*本文抜粋*
◇ ◇ ◇ ◇ ◇ ◇ ◇
電子たばこのメリット、デメリットより大きいか
電子たばこのメリット、デメリットより大きいか
https://diamond.jp/articles/-/193625
2019.2.12
電子たばこの市場拡大は、二つの全く異なるレンズを通して眺められている。
一つめの側面は、以下のようなものだ。10代の若者による電子たばこの使用急拡大は、電子たばこそのものが健康被害をもたらすほか、結果的に若者の通常の喫煙へとつながる恐れがあるという理由から、多くの人々は警戒感を抱いている。
しかしその一方で、すでに喫煙者となっている者の禁煙努力を助け、従来型のたばこがもたらす恐れのある多くの、そして死に至ることもある病気を防ぐ上で、電子たばこが重要な道具になると考える者もいる。
この双方向の議論は、さまざまな研究によってさらに強められている。先月末以降だけでも、以下のような研究成果が報告されている。ニューイングランド・ジャーナル・オブ・メディシン(NEJM)に掲載されたある研究報告は、電子たばこによる禁煙支援の効果が、ニコチン置換療法のための他の製品と比べてはるかに大きいと結論付けている。一方、ジャーナル・オブ・ジ・アメリカン・メディカル・アソシエーション(JAMA)に掲載された別の研究報告は、電子たばこを経験した10代の若者は、そうでない者と比べ、従来型のたばこの喫煙者となる可能性がはるかに高いと結論している。
ニューヨーク大学グローバル公衆衛生学部で社会行動科学の教授を務めるデービッド・エーブラムズ氏は、電子たばこについて、10代の若者による利用を抑制する必要があるとしながらも、電子たばこが禁煙を支援する上での有用性を強調する。キャンペーン・フォー・タバコフリー・キッズ代表のマシュー・L・マイヤーズ氏は、逆の立場であり、電子タバコの若者への害は明白であり、電子タバコの有用性は依然証明されていないと主張する。
「電子たばこはメリットの方が大きい。何百万もの喫煙者が電子たばこ導入後に禁煙に成功した」(以下はエーブラムズ氏の主張)
過去1カ月に少なくとも一度は電子たばこを使用した若者は300万人前後に上る。こうした状況には歯止めを掛けなければならない。しかし、電子たばこの若者への影響に関する懸念が、電子たばこの禁煙支援効果のメリットを覆い隠してはならない。
広い視野で眺めれば、電子たばこは実際に、デメリットよりメリットの方が大きい。若者の電子たばこ使用は抑制されるべきだが、喫煙者の電子たばこ使用は奨励されるべきだ。
◇ ◇ ◇ ◇ ◇ ◇ ◇
*情報の活用*
**a.** 電子たばこの記事について、次の問いに答えてください。
(i) エーブラムズ氏が教授を務めているのは、どこの学部か。
(ii) 過去1カ月に少なくとも一度電子たばこを使用した若者は、何人前後に上るか。
(iii) NEJMに掲載された研究報告は、電子たばこの禁煙支援効果を何と比べているか。
**b.** 次の各文が電子たばこの記事の内容と合っているか、はい・いいえで判定し、決め手となる記事の語句を引用せよ。
(i) マイヤーズ氏は、電子たばこの有用性はすでに証明されていると主張している。
(ii) JAMAに掲載された研究報告は、電子たばこを経験した10代の若者は従来型のたばこの喫煙者となる可能性が高いと結論している。
(iii) エーブラムズ氏は、喫煙者の電子たばこ使用も抑制すべきだと述べている。
**c.** 電子たばこの記事を、最後の文の後から続けて書け。
以下の記録は、電子たばこの記事とは別の資料である。
◇ ◇ ◇ ◇ ◇ ◇ ◇
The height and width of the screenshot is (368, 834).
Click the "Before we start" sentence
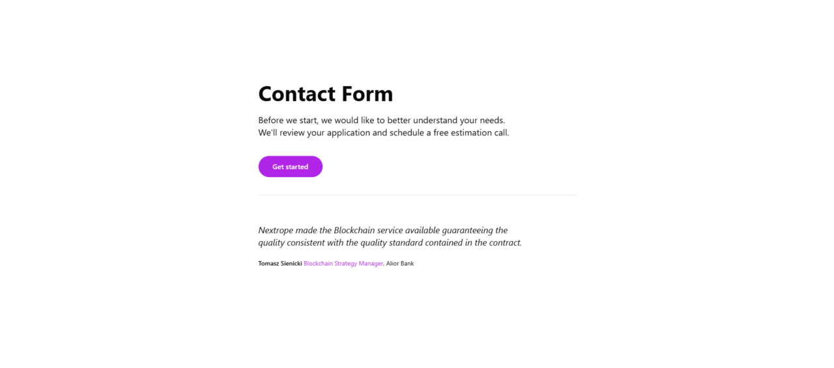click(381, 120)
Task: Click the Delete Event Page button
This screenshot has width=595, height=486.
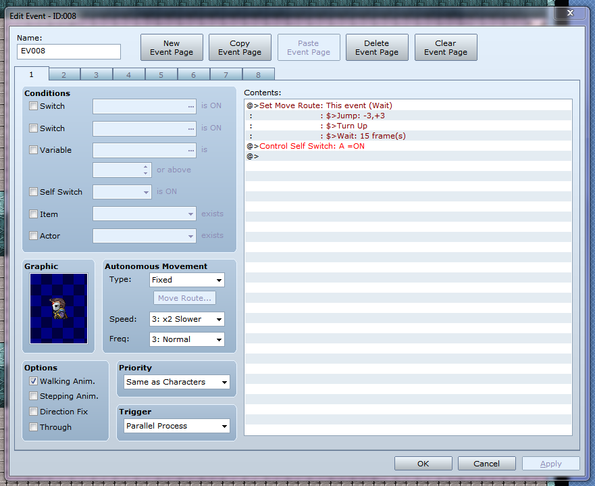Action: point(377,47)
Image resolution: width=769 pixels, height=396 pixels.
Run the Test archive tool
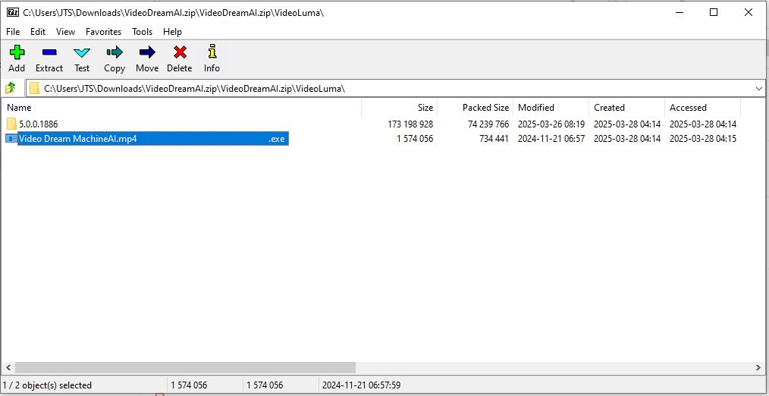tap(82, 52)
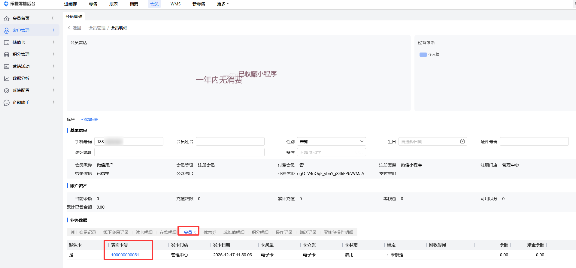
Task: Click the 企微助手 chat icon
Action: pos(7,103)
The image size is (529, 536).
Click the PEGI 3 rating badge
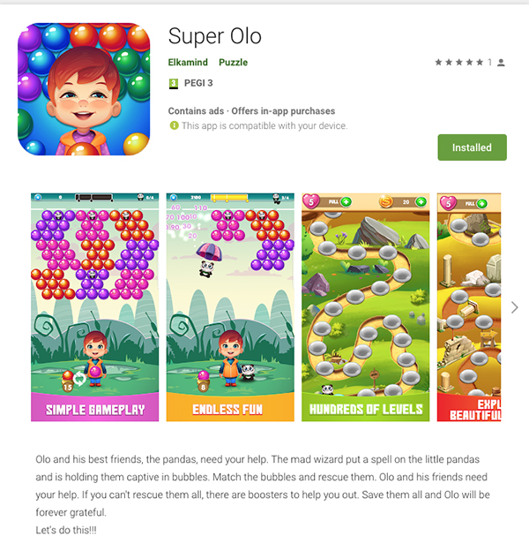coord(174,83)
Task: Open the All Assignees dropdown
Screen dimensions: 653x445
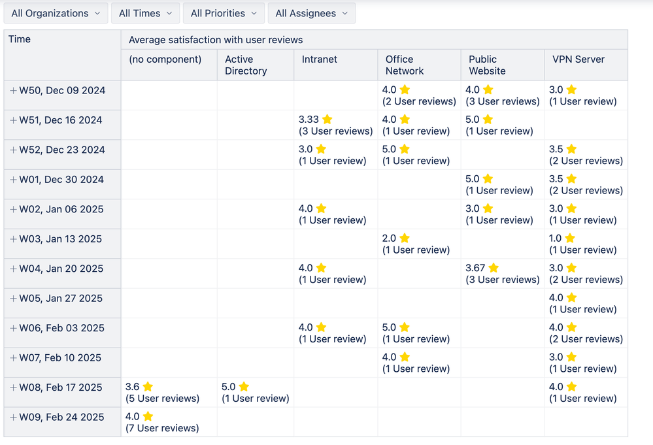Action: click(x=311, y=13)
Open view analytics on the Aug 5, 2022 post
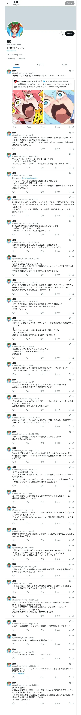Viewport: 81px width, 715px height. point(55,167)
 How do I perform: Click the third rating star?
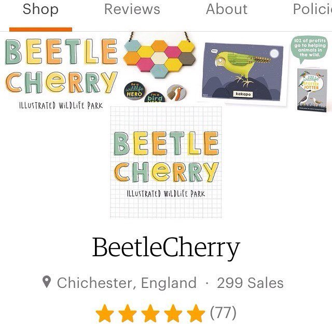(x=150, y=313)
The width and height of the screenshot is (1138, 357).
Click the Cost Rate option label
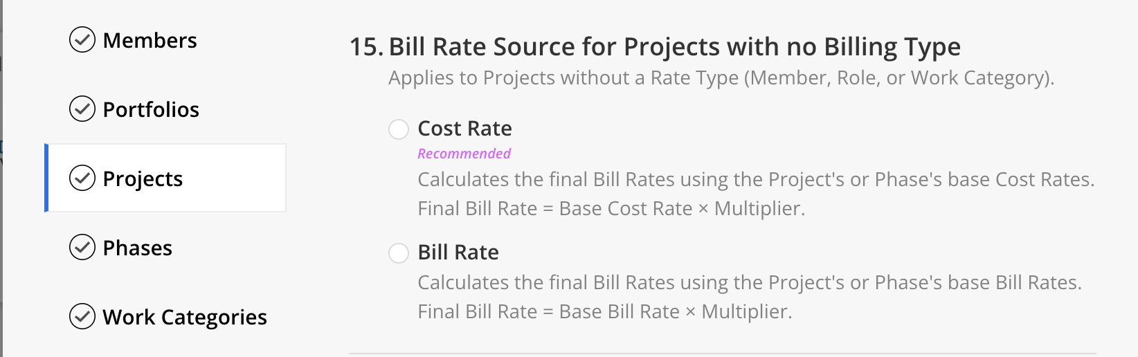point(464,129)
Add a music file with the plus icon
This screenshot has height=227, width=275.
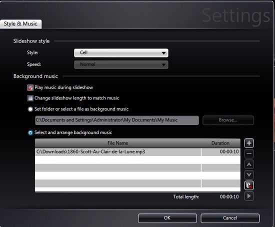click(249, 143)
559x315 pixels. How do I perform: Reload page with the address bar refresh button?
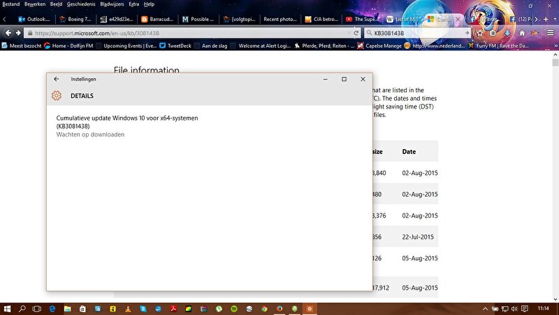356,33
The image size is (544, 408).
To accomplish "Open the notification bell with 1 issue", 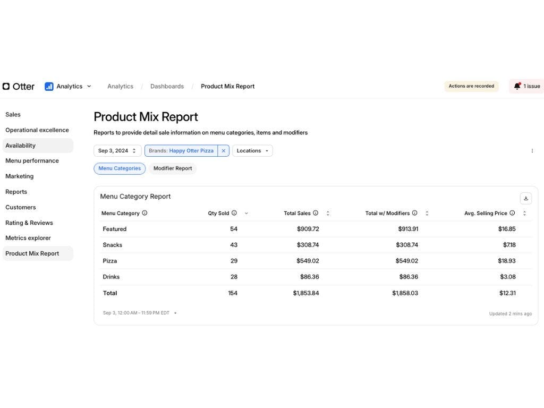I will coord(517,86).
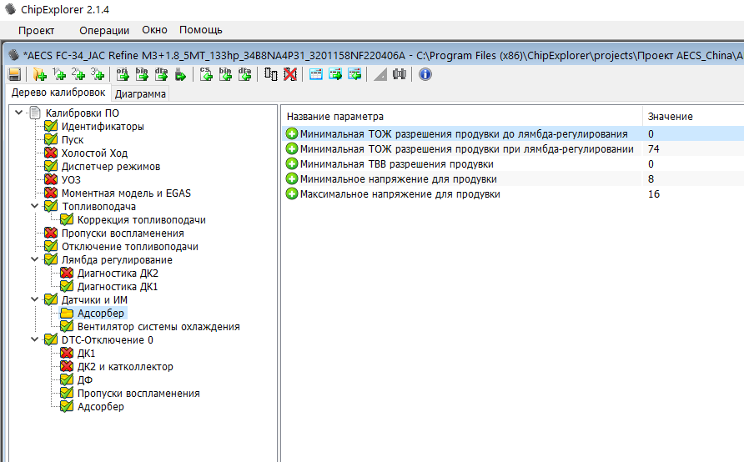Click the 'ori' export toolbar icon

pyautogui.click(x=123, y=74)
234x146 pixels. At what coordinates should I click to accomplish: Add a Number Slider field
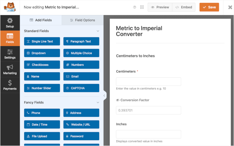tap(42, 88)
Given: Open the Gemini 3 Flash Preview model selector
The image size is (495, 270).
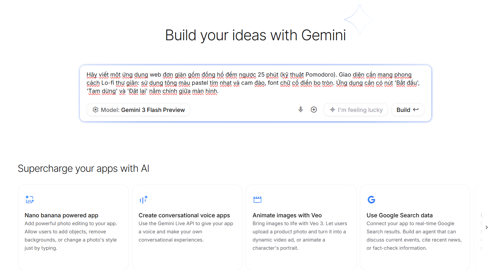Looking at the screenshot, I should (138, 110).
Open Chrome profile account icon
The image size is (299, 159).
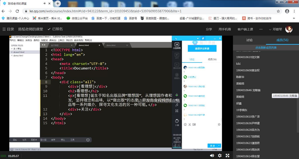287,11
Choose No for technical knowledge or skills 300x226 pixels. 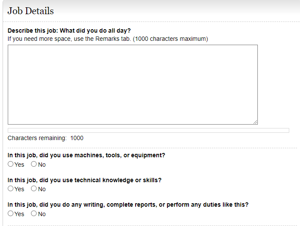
◇ ◇ ◇ ◇ ◇ ◇ ◇
*各設問の解答*
**a.**
(i) ニューヨーク大学グローバル公衆衛生学部
(ii) 300万人前後
(iii) ニコチン置換療法のための他の製品

**b.**
(i) いいえ。「電子タバコの有用性は依然証明されていないと主張する」
(ii) はい。「従来型のたばこの喫煙者となる可能性がはるかに高いと結論している」
(iii) いいえ。「喫煙者の電子たばこ使用は奨励されるべきだ」

**c.**
米国では年間50万人の喫煙者が、天寿をまっとうせずに死亡している。そして1500万人が、たばこの有害な煙を吸い込んだことによる衰弱性疾患にさいなまれている。たばこから、電子たばこのような煙が出ない製品への転換で、人々の命を救うことができる。
政府による大規模な調査や、公表された研究報告によれば、米国では何百万人もの喫煙者が電子たばこ導入後に、禁煙に成功した。たばこから電子たばこに切り替えた人々の間で、健康被害が大幅に軽減されたということだ。米食品医薬品局(FDA)の2019年の調査では、有害物質にさらされる程度が劇的に削減されたことが確認されている。2018年の全米アカデミーズや、権威ある英国の王立内科医協会の報告でも同様の認識が示されている。英国では、政府や医療・公衆衛生当局によって、健康被害抑制要因としての電子たばこの役割が明確に認められている。英国公衆衛生庁、米疾病対策センター(CDC)は、昨年の喫煙率が史上最低水準となったことを歓迎している。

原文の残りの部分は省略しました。